> _PROBLEM REQUIREMENTS_: Images in the records should be skipped while the rest is transcribed verbatim.

┌─ WORKING DATA

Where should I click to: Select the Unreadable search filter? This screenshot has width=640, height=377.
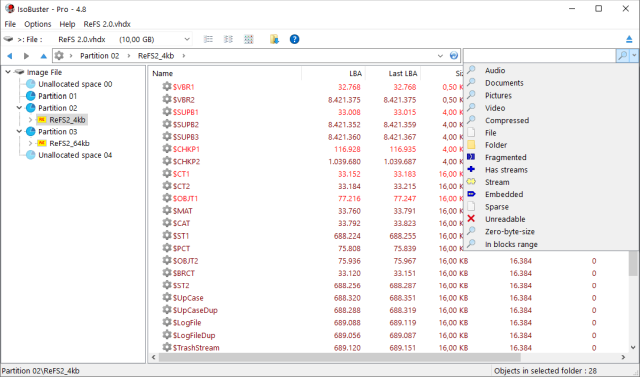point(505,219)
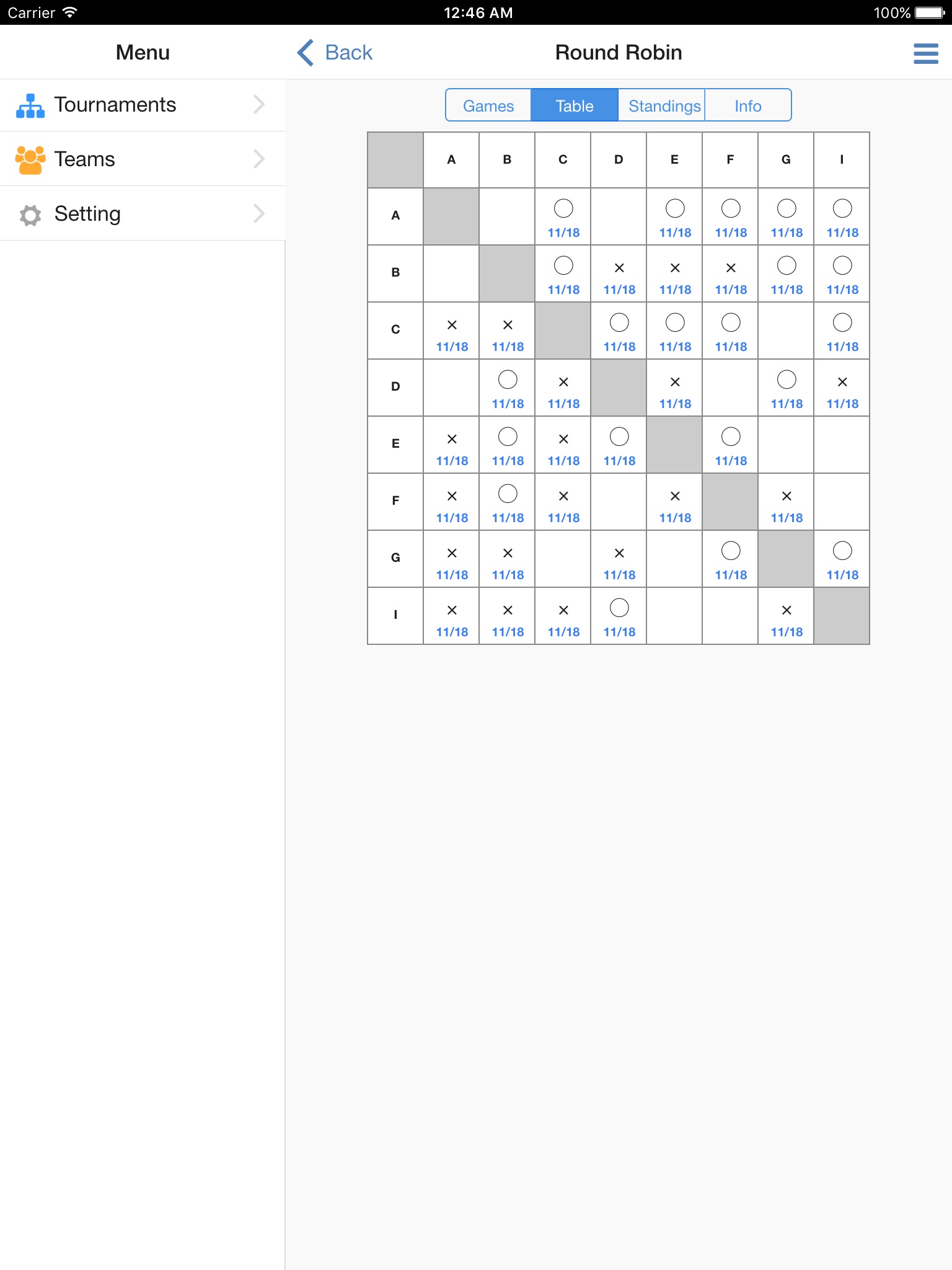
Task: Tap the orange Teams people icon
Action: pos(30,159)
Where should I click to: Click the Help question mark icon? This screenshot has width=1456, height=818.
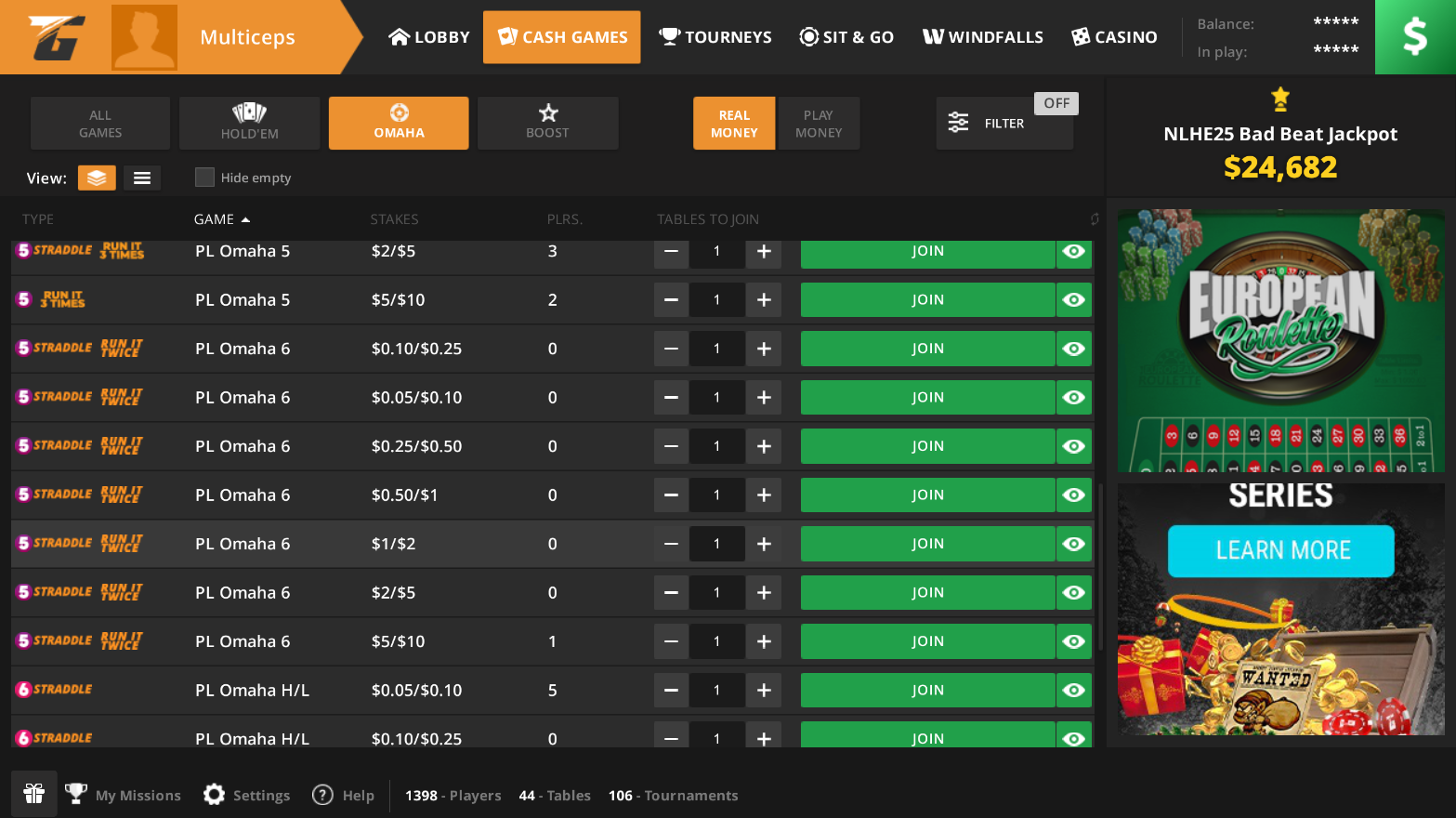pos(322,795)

└─

> _SOLUTION_:
Where should I click to: Select the Unreadable search filter? This screenshot has width=640, height=377.
point(505,219)
Task: Tap the orange Teams people icon
Action: pos(30,159)
Where should I click to: Click the Help question mark icon? This screenshot has width=1456, height=818.
pos(322,795)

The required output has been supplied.